The Martian – During a manned mission to Mars, Astronaut Mark Watney (Matt Damon) is presumed dead after a fierce storm and left behind by his crew. But Watney has survived and finds himself stranded and alone on the hostile planet. With only meagre supplies, he must draw upon his ingenuity, wit and spirit to subsist and find a way to signal to Earth that he is alive. Millions of miles away, NASA and a team of international scientists work tirelessly to bring “the Martian” home, while his crewmates concurrently plot a daring, if not impossible rescue mission. As these stories of incredible bravery unfold, the world comes together to root for Watney’s safe return. Sam absolutely loved this film – it is amongst her favourites for the year – and I am very much looking forward to seeing it. I believe the music and humour are the highlights.

Macbeth – Macbeth is the story of a fearless warrior and inspiring leader brought low by ambition and desire. A thrilling interpretation of the dramatic realities of the times and a reimagining of what wartime must have been like for one of literature’s most famous and compelling characters, a story of all-consuming passion and ambition set in war torn Scotland. Snowtown director Justin Kurzel teams up with Michael Fassbender and Marion Cotillard for an adaptation of one of Shakespeare’s greatest plays – and it is every bit as grim as suggested. Aesthetically brilliant and uncompromising, this lays down a challenge to the audience and I feel it will be very divisive.

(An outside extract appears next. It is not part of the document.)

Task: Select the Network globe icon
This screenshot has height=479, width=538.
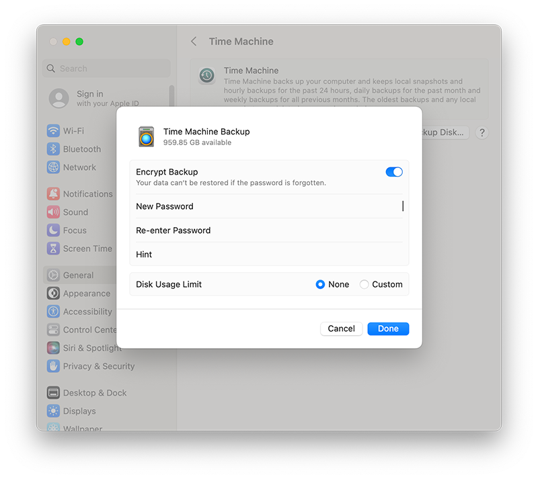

The Intern – A retired successful business owner and widower lands an internship at a fashion website run by a young, career-driven woman. Robert De Niro and Anne Hathaway star as said characters. I dunno. It could be fun.

The Wrecking Crew – What the Funk Brothers did for Motown…The Wrecking Crew did, only bigger, for the West Coast Sound. Six years in a row in the 1960’s and early 1970’s, the Grammy for “Record of the Year” went to Wrecking Crew recordings. This film tells the story in pictures and that oh, so glorious sound. The favorite songs of a generation are all here, presented by the people who made them for you. Produced and directed by Denny Tedesco, son of legendary late Wrecking Crew guitarist Tommy Tedesco, the film tells the story of the unsung musicians that provided the backbeat, the bottom and the swinging melody that drove many of the number one hits of the 1960’s. It didn’t matter if it was Nat “King” Cole, Frank Sinatra, Nancy Sinatra, The Monkees, The Byrds or The Beach Boys, these dedicated musicians brought the flair and musicianship that made the American “west coast sound” a dominant cultural force around the world.

Recommendation: A powerful fortnight of releases. Sicario is essential viewing, and cinephiles won’t want to miss Macbeth. I am especially looking forward to The Martian and London Road from the daunting amount of unseen, but am intrigued by the formerly-unfamiliar The Wrecking Crew, Aussie thriller Cut Snake and M. Night’s return-to-form The Visit.